## Activity
Reproduce the full listing that follows, matching it exactly.

## Entries provided
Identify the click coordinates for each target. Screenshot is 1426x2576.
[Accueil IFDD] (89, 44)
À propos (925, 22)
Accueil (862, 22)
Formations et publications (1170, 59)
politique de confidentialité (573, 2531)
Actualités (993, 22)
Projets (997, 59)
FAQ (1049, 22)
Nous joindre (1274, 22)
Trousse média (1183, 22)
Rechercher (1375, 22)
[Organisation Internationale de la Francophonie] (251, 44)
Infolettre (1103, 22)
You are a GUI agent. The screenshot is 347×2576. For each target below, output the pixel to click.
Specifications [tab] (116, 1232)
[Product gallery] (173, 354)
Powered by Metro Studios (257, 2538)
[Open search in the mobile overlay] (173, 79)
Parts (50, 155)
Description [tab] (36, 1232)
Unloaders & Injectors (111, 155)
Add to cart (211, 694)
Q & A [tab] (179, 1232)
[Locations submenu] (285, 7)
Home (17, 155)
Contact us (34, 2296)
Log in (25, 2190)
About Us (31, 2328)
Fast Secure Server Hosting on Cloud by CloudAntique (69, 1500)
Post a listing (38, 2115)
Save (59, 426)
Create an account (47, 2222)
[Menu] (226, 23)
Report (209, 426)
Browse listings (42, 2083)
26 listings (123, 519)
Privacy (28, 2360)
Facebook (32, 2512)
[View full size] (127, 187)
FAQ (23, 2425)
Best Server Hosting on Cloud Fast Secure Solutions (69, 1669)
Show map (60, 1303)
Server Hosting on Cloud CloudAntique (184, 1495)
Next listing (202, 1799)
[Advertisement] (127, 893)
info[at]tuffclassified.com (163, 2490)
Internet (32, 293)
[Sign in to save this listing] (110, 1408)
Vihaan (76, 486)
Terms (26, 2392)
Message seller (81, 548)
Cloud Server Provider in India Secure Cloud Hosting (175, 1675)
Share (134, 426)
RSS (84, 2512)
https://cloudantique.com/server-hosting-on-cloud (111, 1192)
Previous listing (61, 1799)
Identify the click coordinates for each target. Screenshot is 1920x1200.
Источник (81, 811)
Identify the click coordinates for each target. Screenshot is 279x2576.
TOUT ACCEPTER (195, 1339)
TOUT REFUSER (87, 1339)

## Result of this exercise
Identify the click coordinates for each target. Screenshot is 1426x2576.
[Accueil IFDD] (89, 44)
À propos (925, 22)
Accueil (862, 22)
Formations et publications (1170, 59)
politique de confidentialité (573, 2531)
Actualités (993, 22)
Projets (997, 59)
FAQ (1049, 22)
Nous joindre (1274, 22)
Trousse média (1183, 22)
Rechercher (1375, 22)
[Organisation Internationale de la Francophonie] (251, 44)
Infolettre (1103, 22)
You are a GUI agent. The screenshot is 347×2576. For each target below, output the pixel to click.
Specifications [tab] (116, 1232)
[Product gallery] (173, 354)
Powered by Metro Studios (257, 2538)
[Open search in the mobile overlay] (173, 79)
Parts (50, 155)
Description [tab] (36, 1232)
Unloaders & Injectors (111, 155)
Add to cart (211, 694)
Q & A [tab] (179, 1232)
[Locations submenu] (285, 7)
Home (17, 155)
Contact us (34, 2296)
Log in (25, 2190)
About Us (31, 2328)
Fast Secure Server Hosting on Cloud by CloudAntique (69, 1500)
Post a listing (38, 2115)
Save (59, 426)
Create an account (47, 2222)
[Menu] (226, 23)
Report (209, 426)
Browse listings (42, 2083)
26 listings (123, 519)
Privacy (28, 2360)
Facebook (32, 2512)
[View full size] (127, 187)
FAQ (23, 2425)
Best Server Hosting on Cloud Fast Secure Solutions (69, 1669)
Show map (60, 1303)
Server Hosting on Cloud CloudAntique (184, 1495)
Next listing (202, 1799)
[Advertisement] (127, 893)
info[at]tuffclassified.com (163, 2490)
Internet (32, 293)
[Sign in to save this listing] (110, 1408)
Vihaan (76, 486)
Terms (26, 2392)
Message seller (81, 548)
Cloud Server Provider in India Secure Cloud Hosting (175, 1675)
Share (134, 426)
RSS (84, 2512)
https://cloudantique.com/server-hosting-on-cloud (111, 1192)
Previous listing (61, 1799)
Identify the click coordinates for each target. Screenshot is 1920x1200.
Источник (81, 811)
Identify the click coordinates for each target. Screenshot is 279x2576.
TOUT ACCEPTER (195, 1339)
TOUT REFUSER (87, 1339)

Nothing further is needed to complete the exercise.